Every season, there is a day like today. The day you realize that this is the last day to harvest certain crops before they go away. Some crops can be protected, but many others cannot, and so the entire farm team makes a heroic effort to bring in as much of the bounty as possible. To see vegetables die on the vine seems a huge waste, especially when you realize how much time and energy you have put in to their cultivation. Fortunately, we have been squirreling away storage crops for the past couple of weeks as they have become ready, so we were ahead of the game a bit. But we spent a lot of time today picking off the last of the peppers, eggplant, and green beans. We got all the onions and winter squash out of the field. The gals picked over 1200 pounds of tomatoes just to be safe…we’re hoping to heat the high tunnels and keep the plants alive, but you just never know. Once all the harvest was done, we covered the salad, set irrigation pipe where needed, and placed heaters in the tomato tunnels. The day started at 7am, and we’re finishing up at 8pm…knowing that I have to get up around 4am to light heaters and turn on the irrigation water. But, hey, look at the bright side….it should make the end of the week seem a lot easier. Regardless of the outcome, it’s been a good year and there is still plenty of food left to close out the season…but that doesn’t stop of from going to extra mile to save as much as we can.

Whether it freezes hard tonight or not (it’s already 46 degrees as I write this at 9pm, so I’m guessing it will), that prediction by the National Weather Service led to action by us, and that action has sealed the fate of many of the crops. We picked a lot of vegetables that need to be eaten fresh now, and will not last in storage. The CSA share this week has morphed a bit to reflect this reality. Rather than give you any items that can store (carrots or potatoes), we can give those out to you in later weeks. For this week, we need to eat our way through the items that won’t last. Poblano peppers, eggplant, slicing tomatoes, sungold tomatoes, and lettuce. And it wouldn’t be right to give you eggplant without some garlic to go with it.

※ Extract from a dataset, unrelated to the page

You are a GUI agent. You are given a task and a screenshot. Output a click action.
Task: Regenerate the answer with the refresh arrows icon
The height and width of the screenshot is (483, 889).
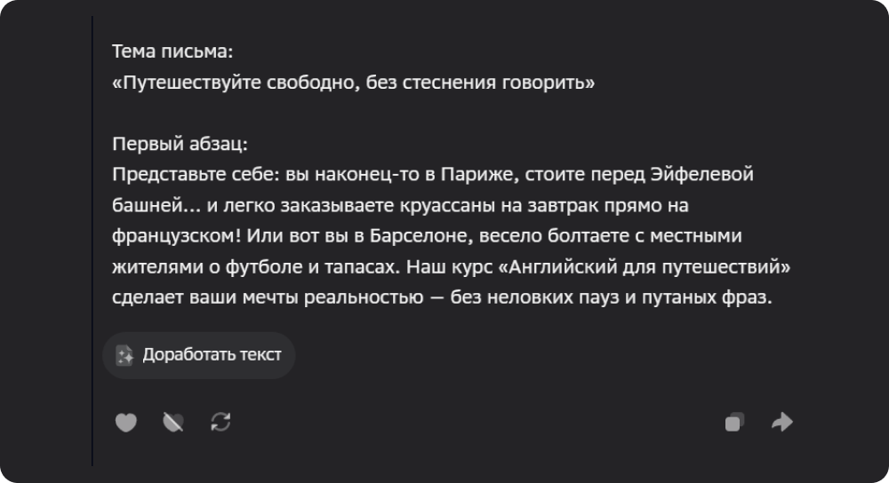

This weekend at market, a CSA member told me that she hated eggplant (or at least thought she did), but when it showed up in her share, she decided to grill it, and she loved it. She came to market to get more! One of my favorite parts of growing fresh organic food is getting to see people test their assumptions about food. Things they think they hate, they try again, and end up loving. Some of that may be their palates changing, some may be the quality, and a lot is probably the manner in which it is cooked or prepared. Maybe this is the year you finally try Ratatouille? Or Baba Ganoush? Maybe crispy baked eggplant is more your style? Or check out some of these recipes, specifically the baked eggplant parmesan. I realize some folks might also like some help on the Poblano pepper front, but you’re on you own for that one. I think I’ve done enough for one day 🙂

See you at CSA delivery this week!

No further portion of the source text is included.